On 29 May 1915 Meteor set out on her first mission, to lay mines in the White Sea and attack Allied merchant ships engaged in taking coal and other materiel to Russia. In this she had several successes, sinking three freighters and laying her mines, which accounted for another three ships. She returned unharmed in June 1915.

Her second mission, in August 1915, was to lay mines in the Moray Firth, but this was less successful.
In the course of this operation, while attempting to run the British blockade, Meteor was challenged by the British armed boarding vessel HMS Ramsey, which stopped her for inspection. While stopping to be boarded, Meteor was able to maneuver into a firing position, and, suddenly opening fire, she quickly overwhelmed Ramsey, which sank. The opening salvos destroyed the bridge of the Ramsey, a torpedo struck Ramsey near the stern below the crew quarters. Most of the crew were still in their quarters and were killed during the explosion.

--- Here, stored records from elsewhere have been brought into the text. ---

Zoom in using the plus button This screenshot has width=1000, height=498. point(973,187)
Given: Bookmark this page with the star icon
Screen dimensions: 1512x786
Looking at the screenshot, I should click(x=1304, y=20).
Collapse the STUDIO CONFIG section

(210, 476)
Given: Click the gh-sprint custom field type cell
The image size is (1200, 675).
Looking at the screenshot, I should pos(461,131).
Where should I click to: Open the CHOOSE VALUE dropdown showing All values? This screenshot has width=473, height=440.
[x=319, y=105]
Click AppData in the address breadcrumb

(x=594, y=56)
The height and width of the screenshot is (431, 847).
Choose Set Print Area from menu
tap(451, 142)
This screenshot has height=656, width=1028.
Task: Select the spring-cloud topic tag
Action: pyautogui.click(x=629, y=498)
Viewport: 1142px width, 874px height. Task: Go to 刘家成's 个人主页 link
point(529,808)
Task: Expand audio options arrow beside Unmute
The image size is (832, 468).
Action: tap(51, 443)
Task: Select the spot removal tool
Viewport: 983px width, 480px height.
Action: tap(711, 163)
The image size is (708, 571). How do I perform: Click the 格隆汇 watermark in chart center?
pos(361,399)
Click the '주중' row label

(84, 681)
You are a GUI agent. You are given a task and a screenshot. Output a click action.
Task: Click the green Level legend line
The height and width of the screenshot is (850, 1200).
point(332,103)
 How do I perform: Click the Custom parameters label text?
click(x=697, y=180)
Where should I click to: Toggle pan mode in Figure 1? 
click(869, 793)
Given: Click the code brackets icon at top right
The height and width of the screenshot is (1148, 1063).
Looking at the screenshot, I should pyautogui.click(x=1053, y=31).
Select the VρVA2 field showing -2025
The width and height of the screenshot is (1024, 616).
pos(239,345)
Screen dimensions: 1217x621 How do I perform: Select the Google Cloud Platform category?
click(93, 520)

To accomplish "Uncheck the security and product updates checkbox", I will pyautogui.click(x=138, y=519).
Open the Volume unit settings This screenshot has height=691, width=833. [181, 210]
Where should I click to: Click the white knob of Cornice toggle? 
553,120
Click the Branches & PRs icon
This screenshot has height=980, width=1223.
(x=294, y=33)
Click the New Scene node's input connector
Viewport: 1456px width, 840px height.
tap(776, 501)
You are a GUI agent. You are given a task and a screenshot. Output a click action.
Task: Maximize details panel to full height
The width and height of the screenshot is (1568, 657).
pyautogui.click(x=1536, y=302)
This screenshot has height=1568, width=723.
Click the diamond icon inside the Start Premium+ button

Retribution was swift, and several British cruisers in the area, which had received Ramseys report, closed in on her. Notified by an Imperial German Navy airship, which was scouting in the area, on 9 August 1915 Meteors captain decided to scuttle her to avoid capture.
Meteor transferred the survivors of Ramsey and the crew of the Jason to a passing Norwegian vessel, while the Meteors crew transferred to a passing Swedish merchant and returned to Germany to a hero's welcome. The Norwegian vessel rendezvoused with the British cruisers and turned over the Ramsey survivors, the British cruisers located the foundering Meteor and confirmed its sinking.

==Aftermath==
While Meteor career was short lived it was viewed as highly successful, laying minefields in critical shipping lanes out of reach of submarines, with minimal investment of resources. This proved the value of Frachtdampfer-Hilfskreuzer (Freighter-auxiliary cruisers) that could pose as conventional merchant vessels and whose large cargo holds could carry supplies for long voyages. This model would be the basis for later successful auxiliary cruisers such as and .

==Raiding career==
In two voyages Meteor sank five ships, her mines sunk another nineteen, and damaged 2 minesweepers, with a total tonnage in excess of 45,000 GRT.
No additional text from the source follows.